Team Liquid vs.Team Secret

These two teams met in the upper bracket finals in a rather forgettable set for Team Liquid. Because of those games, the possibility of a rematch was difficult to imagine. However, the theme of this tournament was surprises, and Team Liquid managed to fight through. Team Secret had the best seats in the house for the lower bracket finals and needed a victory to justify the lineup and shut down the doubters.

Game 1 boiled down to Team Liquid's unique hero selection and how it eventually cost them the start of the set. Team Secret squashed every attempt at a fight or gank with superior vision control and rotations from Johan "PieLieDie" Astrom and Clement "Puppey" Ivanov in the early game. The lack of a win condition for the later parts of the match cost Team Liquid as Team Secret's Aliwi "w33" Omar, Jacky "EternalEnvy" Mao, and Puppey itemized greedily and fought with superior items and higher net worth. It was over when the lane phase ended in disaster for Team Liquid.

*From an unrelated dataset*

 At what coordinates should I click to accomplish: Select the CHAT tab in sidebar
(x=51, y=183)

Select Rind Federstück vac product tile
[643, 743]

Game 2 was more of the good Team Liquid -- drafting according to counters and outplaying the opponent. The push lineup dictated the pace and any kind of fight or trades in its favor. As with Team Secret all tournament, execution in team fights and defense allowed the game to drag into a stalemate on both sides, but the gold advantage from Team Liquid's great early game still favored them. Lasse "MATUMBAMAN" Urpalainen and Adrian "FATA-" Trinks were the stars for Team Liquid once again, and they showed up in the late game with their combination of better split push (MATUMBAMAN) or team fight execution (FATA-). The better pushing power of Team Liquid's lineup would prove to be the difference as the team threw bodies and forced fights to absolutely crush the rest of the Team Secret infrastructure.

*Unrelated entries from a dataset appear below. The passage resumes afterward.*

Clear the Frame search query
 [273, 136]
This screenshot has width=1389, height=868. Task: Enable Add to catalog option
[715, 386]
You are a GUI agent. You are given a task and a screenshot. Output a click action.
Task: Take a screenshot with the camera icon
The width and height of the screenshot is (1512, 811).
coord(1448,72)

For Game 3, Team Secret's vaunted lane phase was on full display -- isolation for EternalEnvy's farm, w33's ability to squeeze maximum efficiency at the middle lane, spectacular rotations and ganks from PieLieDie, and the rotations from Puppey. In response, Team Liquid preyed on EternalEnvy's tendency to hunt the jungle as Clinkz by drafting the reactionary Io/Tiny combination and fought around that idea. The issue with planning a fight around Tiny/Io and Tidehunter is that the other team could force fights elsewhere or pick off without a true faceoff. While many other teams in the tournament failed in the "avoid Tidehunter" strategy, Team Secret's itemization and execution in the only real fights for Game 3 was flawless. Whether it was EternalEnvy's support-killing build (diffusal blade), Puppey's tank Doom build, or the constant rotations from Rasmus "Misery" Filipsen's Nature's Prophet and PieLieDie's Disruptor, it was all Team Secret. In the end, the slippery movements of Team Secret split every fight for full control of the Team Liquid cores and its base.

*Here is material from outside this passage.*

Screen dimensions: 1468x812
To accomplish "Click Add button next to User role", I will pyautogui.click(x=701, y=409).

From the draft, Team Secret was ahead -- comfort signature picks (EternalEnvy on Slark, w33's signature Windranger and PieLieDie on Lion), heroes that go online quickly, and fantastic lane compositions made the analysts doubt the chances of Team Liquid. It showed in the early game with better rotation fights from Puppey and PieLieDie, an isolated EternalEnvy in the safe lane for farm, and Misery's superb micromanagement skills on his Beastmaster for free levels and jungle farm. The end of the early game saw four of Team Secret's heroes atop the net worth charts. The constant motion from EternalEnvy and his advantage as a Slark pushed Team Liquid's entire team behind the safest of locations. The first big fight of the game ended in a four-man wipe from Team Liquid and a 1-13 kill score in favor of Team Secret. Another huge winning fight for Team Secret and the base diving began until Team Liquid finally tapped out.

Team Secret proved that it is a top-tier team once again with a dominant grand finals victory.

If this tournament was any indication, Dota 2 is speeding up. Gone are the farm wars and extended passive play and in are the constant rotations, smoke ganks and earlier fighting itemization. This is the kind of Dota 2 that excites, and it should only get better as the year goes on.